This page is designed to aid users in navigating the Validate Workflow.
"The purpose of Validate is to provide information on both SNP effect size estimation and identifying SNP capability performance for various GWAS and QTL tools. The eventual goal is two-fold: 1 Publish information about the performance of different tools for different types of simulation parameters (such as population structure and different levels of heritability) somewhere easily viewable for iPlant users. Essentially, we hope to show researchers when best to use a tool as compared with another. 2 Provide a pipeline or workflow for testing installed tools. This is to encourage iterations of the first goal."
- Dustin Landers (The architect of the original Validate program)

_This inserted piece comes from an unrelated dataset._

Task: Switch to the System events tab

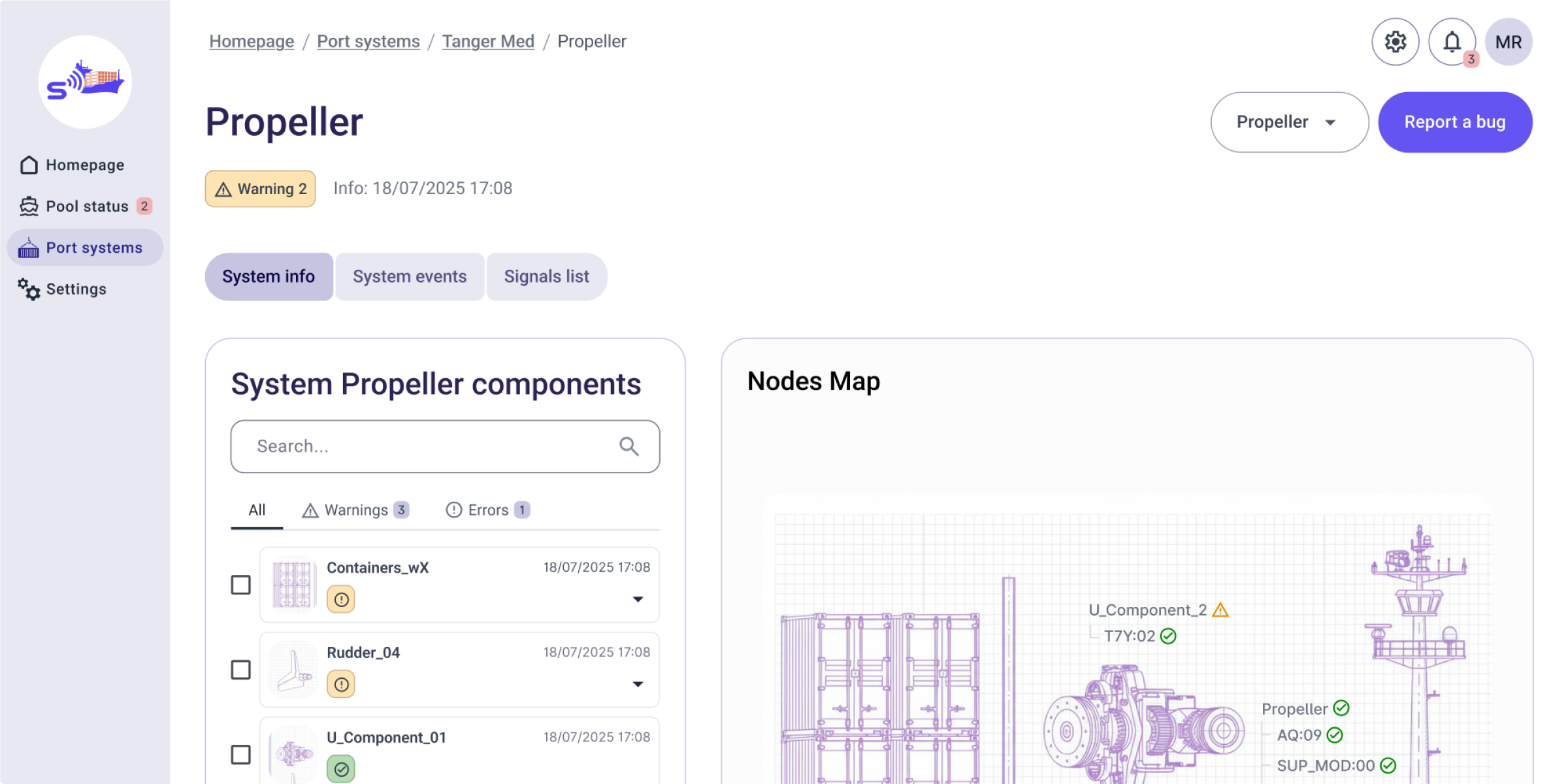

The workflow consists of several pieces of software called genome wide association study (GWAS) tools, and software to analyze the GWAS tool performance.
More specifically, the workflow includes:
Simulate: A Python-based simulation software that also outputs the known-truth phenotypes for a given population
Multiple GWAS tools:
FaST-LMM: GWAS analysis tool designed for large data sets, more specifically used to test all SNPs in a data set for statistical significance
GEMMA: A GWAS analysis tool specializing in standard linear mixed models and variations thereof
QxPak: A versatile statistics package specializing in statistical genomics and quantitative trait loci (QTL) analyses.
PLINK: Open-source software designed to convert data into usable formats and to perform basic, large scale analyses efficiently.
Winnow: A Python-compatible known truth testing tool for genome wide association studies (i.e. a tool that evaluates other GWAS tools)
Demonstrate: An R script that produces human-readable visual output from the results files produced from Winnow
It is highly recommended that you watch the webinar “Getting Started with iPlant” given monthly by Jason Williams as an introduction to iPlant, and some of its features.
There are a series of accounts which need to be setup and software which needs to be downloaded before getting started. Follow this link and return after you have followed the instructions for setting up accounts.
You can acquaint yourself with Atmosphere here, generally though, atmosphere allows you to access a virtual machine where all of the necessary programs have been installed to run the workflow. This lab has several atmosphere images which have been launched although you will likely only need the validate image unless you want to work with a specific tool. Validate 0.9 is available as an Atmosphere image under the name Validate Workflow v0.9.
It can also be helpful to, Check here to learn more about stampede and check here to learn more about the Agave API. Stampede is housed at TACC and is the world's largest supercomputer dedicated to science. The Agave API is a tool for creating and implementing apps into stampede. The workflow can be operated exclusively on stampede, however, this process is under development and the following pages will be for use in atmosphere.
Learn about CyVerse's allocation policies here.
After looking through and completing the above you are ready to begin, you can either start at the simulate page,found here, or you can continue to scroll through this page to learn more about the validate project, and find links to useful information.
To learn more about the various offerings of the iPlant collaborative please check out the main page for getting started with the iPlant collaborative.
If you are interested in further developing the Validate workflow check here or here for a more statistically oriented guide.
When working in the atmosphere images terminal it can be helpful to know how to use iCommands. These are essentially commands to move data to and from the data store.
You may also want to learn how to install R packages into atmosphere, instructions for which can be found here .
For viewing the source code and additional information on any of these programs, please check the main Github repository.
Many other forms of Statistical method comparison software exist, such as DSCR. A basic comparison between the function and intent of DSCR and the Validate workflow can be found here.
The Validate workflow is still in development and we are testing it currently. If you notice any issues or have any comments we would greatly appreciate them!
Particularly large datasets may require instances with more memory. Some GWAS tools can be computationally demanding, and if an instance lacks sufficient memory, the process may be "killed" mid computation. In our experience, filesets in excess of 1GB need at least 4GB of memory to guarantee processing.